"Siram yang benar Kim Hyuna!"
Hyuna menggembukan pipinya kesal, memfokuskan arah selangnya ketanaman yang ada didepannya, bukannya menyirami tanah sampai becek seperti yang di lakukannya barusan.
dia sama sekali tidak rela melakukan hal sia-sia seperti ini sebenarnya. Oh, baiklah ini bukan hal yang sia-sia, tapi tetap saja ini pekerjaan perempuan dan dia sangat membencinya.
Kalau bukan karena omelan ibunya yang tiada henti sepanjang pagi ini, dia akan tetap berada di tempat tidurnya yang sangat nyaman dan bergelung dalam selimut tebalnya sampai siang.

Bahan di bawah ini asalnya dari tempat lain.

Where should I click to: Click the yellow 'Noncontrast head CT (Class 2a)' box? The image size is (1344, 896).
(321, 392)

Mereka baru saja pindah ke rumah ini dua hari yang lalu dan masih dalam tahap penyesuaian diri.anehnya dia menyukai desain rumah ini saat memasukinya untuk pertama kali dan langsung merasa betah setelah menghabiskan beberapa waktu di dalamnya.

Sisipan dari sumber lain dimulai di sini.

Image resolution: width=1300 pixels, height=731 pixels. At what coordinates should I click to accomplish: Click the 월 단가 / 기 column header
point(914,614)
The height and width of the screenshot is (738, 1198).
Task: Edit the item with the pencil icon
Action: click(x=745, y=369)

Tapi rasa nyaman itu hanya bertahan sekejap, karena ibunya dengan cepat merusaknya dengan memanfaatkan fasilitas rumah ini untuk menyiksanya.

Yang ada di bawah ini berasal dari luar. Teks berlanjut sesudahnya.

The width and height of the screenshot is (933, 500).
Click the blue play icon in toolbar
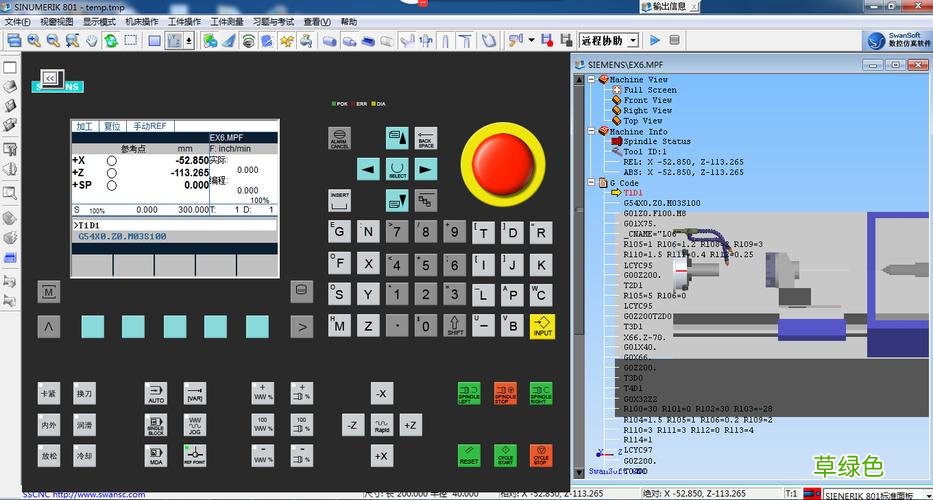pos(655,41)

pertama, merecokinya dengan kursus kilat penjelasan tentang nama-nama bahan makanan yang sedang dimasukan ibunya satu persatu ke dalam kulkas saat mereka sedang menata dapur.
Dan yang kedua adalah, pagi ini ibunya membangunkannya denga paksa, menariknya dari tempat tidur dan menyuruhnya menyirami kebun bunga yang indah di pekarangan rumah.dia bahkan tidak bisa membuka matanya sangking ngantuknya.
Kalau bukan karena ibunya itu yang terus menerus menempel di dekatnya seperti lintah, dia pasti sudah membaringkan tubuhnya dan melanjutkan tidurnya yang tertunda.
"Kalau menyiram bunga saja kau tidak becus, bagaimana kau bisa mengurus rumah tanggamu dengan baik? kau mau ditinggalkan oleh suamimu?"
"Ibu," sahut Hyuna kesal, " umukur saja baru 19 tahun dan aku belum tertarik dengan pernikahan sedikit pun. jadi berhentilah merecokiku dengan nasihatmu itu."
"memang benar, umurmu 19 tahun dan kau bahkan belum pernah menunjukkan ketertarikan terhadap seorang priasedikit pun. itu mengkhawatirkan, kau tahu itu? bahkan wajahmu tidak jelek, tapi kau harus menghilangkan kebiasaan burukmu berkencan dengan laptop dan komik-komikmu itu, tidur larut malam, bangun kesiangan, dan pergi kuliah tanpa mau berepot-repot untuk mandi terlebih dahulu"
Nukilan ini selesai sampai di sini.